聞けば突然だけれど川崎から来たので戻るのももったいないから待っていたのです、と言うことでした。
Yさんは注文家具が詳しくどういうものかあまり分からないまま話を聞きに来たということなので、まずは希望している家具のだいたいのイメージを聞いておおまかな形が分かったところで、ここから細かい部分の打合せです。
「ここはどんな扉が良いですか。」
「引き戸がいいです。」
「引き戸だと扉2枚分の厚みが奥行取られるので、奥行の内寸が・・。」なんて具合に進みます。Yさん曰く、「面白い。」
そうです。確かに打合せはキャッチボールのような感じで面白いのです。
そんなふうにしてラフプランができあがりました。考えている家具は3台。食器棚の洗面室の収納とパソコンをするためのデスクです。各イラストはその時に描いた最初の案(原案)です。ここまで形にするのに2~3時間くらいの打合せが必要です。

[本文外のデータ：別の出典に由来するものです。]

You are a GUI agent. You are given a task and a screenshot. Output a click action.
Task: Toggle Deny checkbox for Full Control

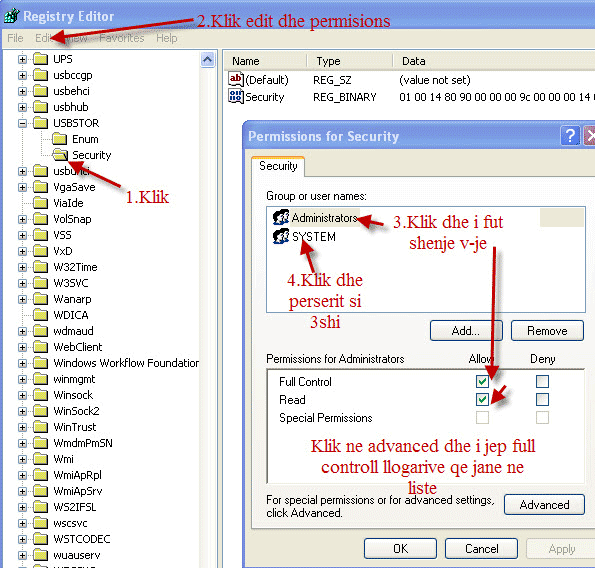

Yさんのイメージしているプランは面白いものでした。引き戸を主に考えたデザインで引き戸以外の部分もインセット(家具の内側に扉が入る形)にすると言うものでした。インセットの家具は家具本体の板の厚みの線が手前に見えてくるのでシンプルな形にしないとうるさく見えてしまうのでなるべく簡素な形になるようにしています。そのおかげでどれもとても落ち着いた印象の家具になりました。
家具に使う材は1種類ではなく2種類使っています。ナラとチェリーです。それをYさんはうまく配置して茶色と赤茶色が交わってとても遊び心のある色使いにしています。
キッチン、洗面室、階段下。使う材料は一緒でもそれぞれこんなに形が違うと、その場所ごとに独特の表情、景色が生まれるのですね。とても味わいのある空間ができました。